Photo by David Silverman
“There are many stereotypes attached to beer. Beer in general is not something you love from the first sip – you need to get familiar with it. Only once you try several different styles do you know your personal preference. The key is to sample as many flavors you can. Everyone likes beer – but most people don’t know that they love beer.”
Hertz says some types of beers suit Israelis better.
“Israelis no longer drink only lagers. Stout, fruit beers and brown ales are picking up. India Pale Ales are the hottest trend right now -- and I expect they will stay the most popular for a few years. Belgian-style beers are also very popular – they are strong and sweet, with 8-9 percent alcohol.”
But not every type of beer suits the Israeli palate, he says.
“Bitter ales still haven’t caught on here. Israelis are not into British-style warm beers. We’re a hot country, and the concept of drinking beer that is not cold will never take on here. There are some English ales on sale in Israel but they’re not very popular. They’re not sexy enough.”
“Israelis act pretty much as in the US market,” adds Hertz, “although Americans tend to take it to the extreme – with loads of hops and a very fruity, if bitter, brew.”
Niche market
Cohen has observed the changing demographics of beer drinkers.
“There’s a section of the population that no longer views beer as a cheap buzz,” he says. “They’ve come to see beer as something more interesting and exciting than cracking open a six-pack.
When we first set up, bar owners told us that the crowds drink beers like Goldstar. I would pitch something more akin to US microbreweries: Put in one or two more taps and rotate other taps.”
“Premium beer is a niche market, but the borders of this niche are starting to blur,” says Cohen. “Where that market ends and where the mass-produced beer market ends is very much a moving target. It’s becoming closer to the wine market.”
Beer is mostly consumed in bars and pubs. “Israelis don’t tend to drink beer with their food. The connection hasn’t been made yet. Many would definitely not drink beer at home. Israelis don’t have the culture of taking home a six-pack, or drinking by themselves,” says Hertz.
“It starts when a bar adds a tap or two after enough clients ask for it. From there it catches on. More and more specialty beer bars have opened in the last couple of years -- multi-tap bars with over 20 taps.
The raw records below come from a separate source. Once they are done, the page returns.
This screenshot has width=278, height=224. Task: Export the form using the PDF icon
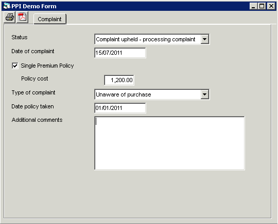tap(22, 17)
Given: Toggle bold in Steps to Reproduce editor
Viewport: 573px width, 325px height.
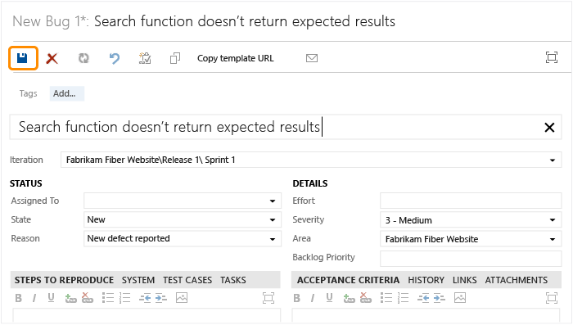Looking at the screenshot, I should pos(18,298).
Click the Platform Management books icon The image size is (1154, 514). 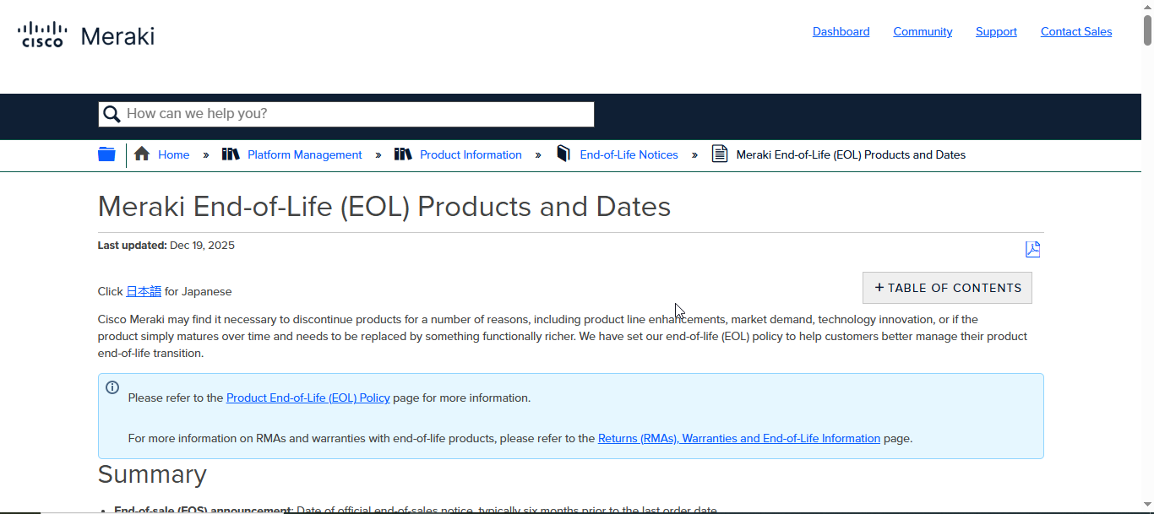(231, 154)
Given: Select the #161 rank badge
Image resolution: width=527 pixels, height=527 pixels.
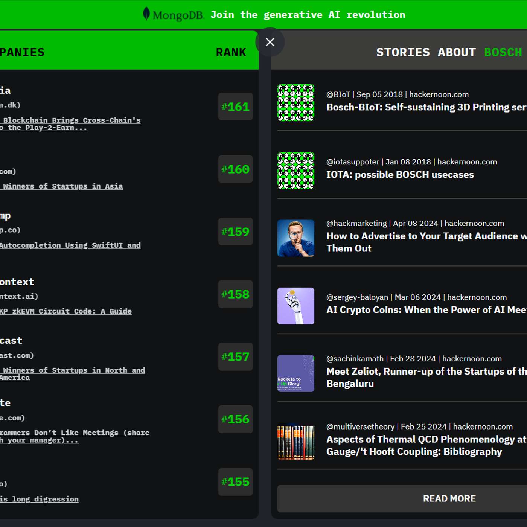Looking at the screenshot, I should [235, 107].
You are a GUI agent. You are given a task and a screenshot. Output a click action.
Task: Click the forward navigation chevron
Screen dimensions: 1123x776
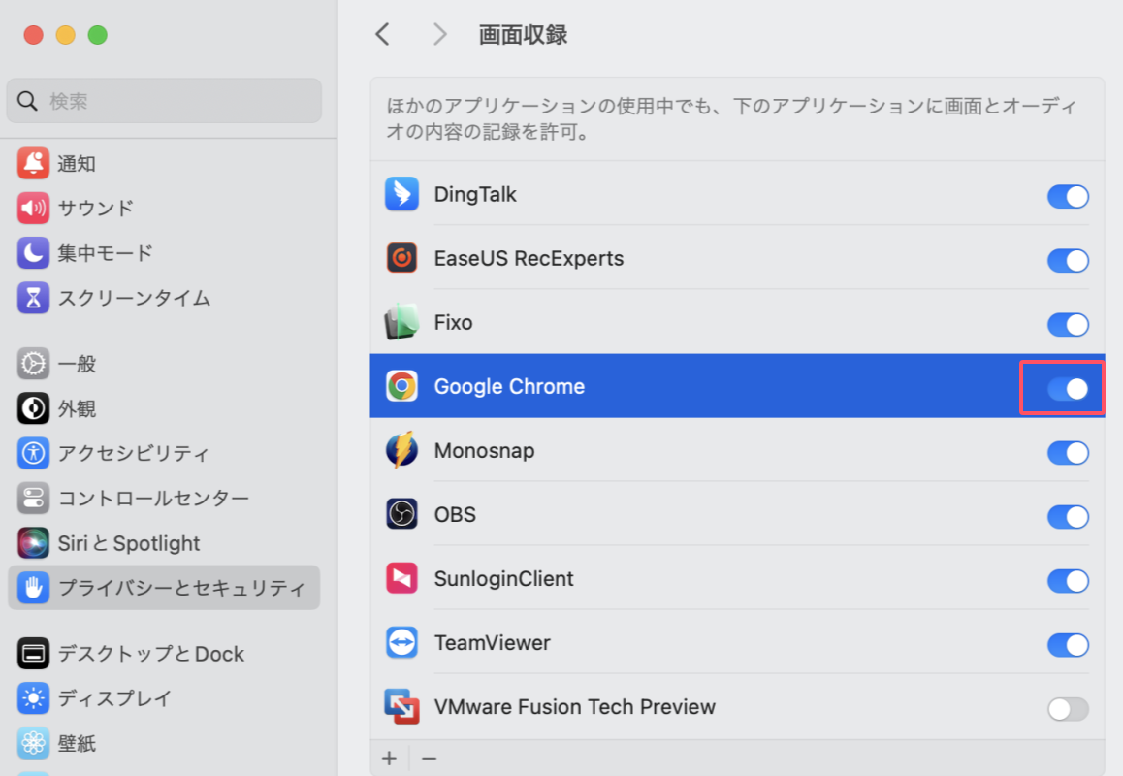(439, 34)
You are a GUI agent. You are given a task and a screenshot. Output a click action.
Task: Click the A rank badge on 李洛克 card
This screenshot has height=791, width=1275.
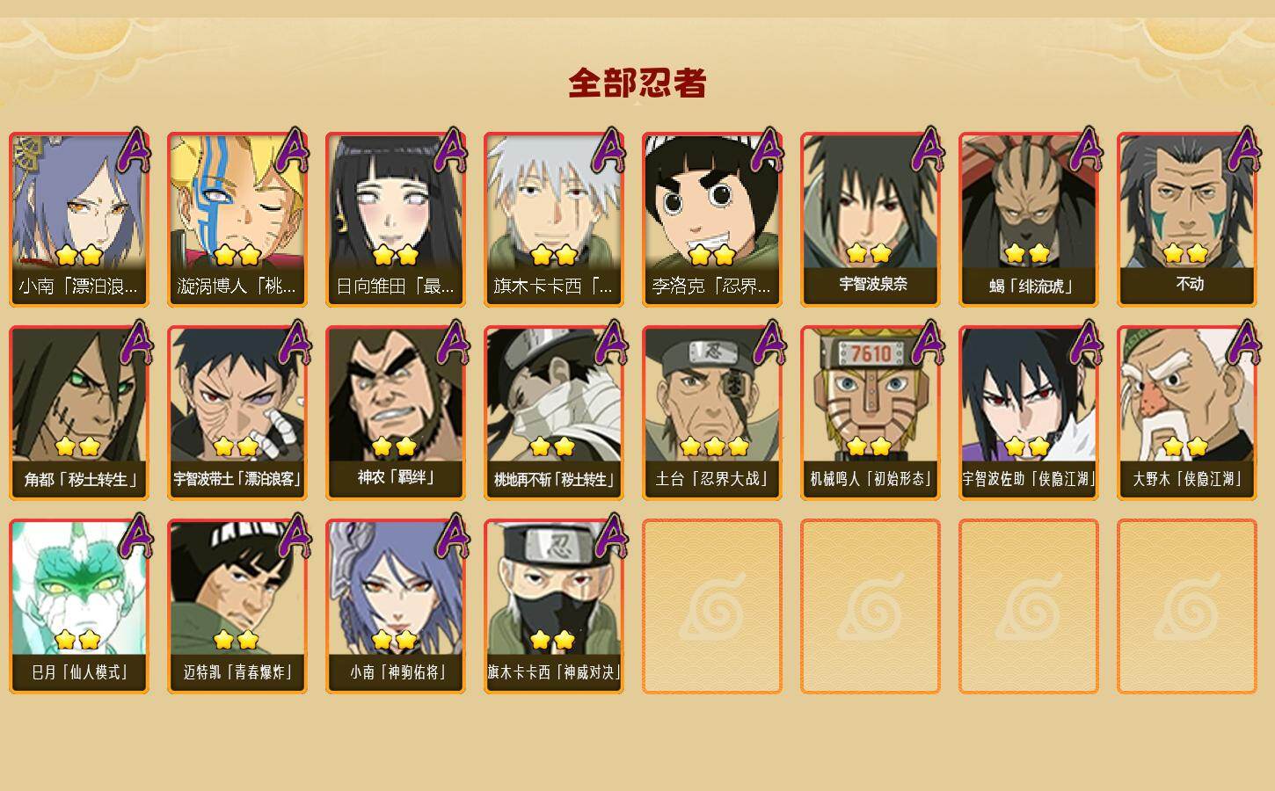click(768, 151)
The biggest one, Porter and Sons in Tel Aviv, has 50 taps. It’s become Israel’s beer shrine.”
The bustling bar-restaurant opened in March 2009. “It’s the first of its kind in Israel, based on similar places we’ve seen in the US” says Porter and Sons’ co-owner Yoav Alon.
Instead of a wine list, there’s a beer list. “Our waiters are trained in the nuances of beer, and how to suit it to different foods. It’s more of a family place than a bar – a type of evening out that Israelis were not familiar with before,” says Alon, who previously owned smaller bars in the city.
“Eight or nine years ago we began importing specialty beers and had five taps. Our other bar, Norma Jean, has 17 taps – all different, all interesting. We only stock premium brews,” he says.
Barreled beer tends to go sour after three or four days at room temperature, Alon notes. “All our beers are stored at 4 degrees Celsius, which allows us to keep the 30-liter barrels for up to 90 days and offer such a wide selection.”
Guy Muallem, the bar manager, produces a random selection of Israeli-made brews: a stout from Kibbutz Ginegar in the Jezreel Valley, a Bavarian-style brew from Srigim the Elah Valley, a deep red brew from Kibbutz Yechiam in the Galilee, and a Piltz from Zichron Ya’akov. Four distinct tastes, each more interesting than the next.
“We’re taking beers out of the bars and clubs, and into the restaurants,” Muallem says. “Chefs are increasingly incorporating beer in their menus. People want to try something new, be more daring.”
In January, thousands turned out for the annual Israel Beer Festival held at Yad Eliyahu, Maccabi Tel Aviv’s basketball arena. “It was tremendously successful and a reflection of what’s happening to this market,” exclaims Hertz.
Schlyfestone says he cannot see boutique beers becoming mass-market products in Israel. “Israelis still drink 10-15 percent the amount of beer that Europeans do. But it’s a good thing that they’re becoming more adventurous.”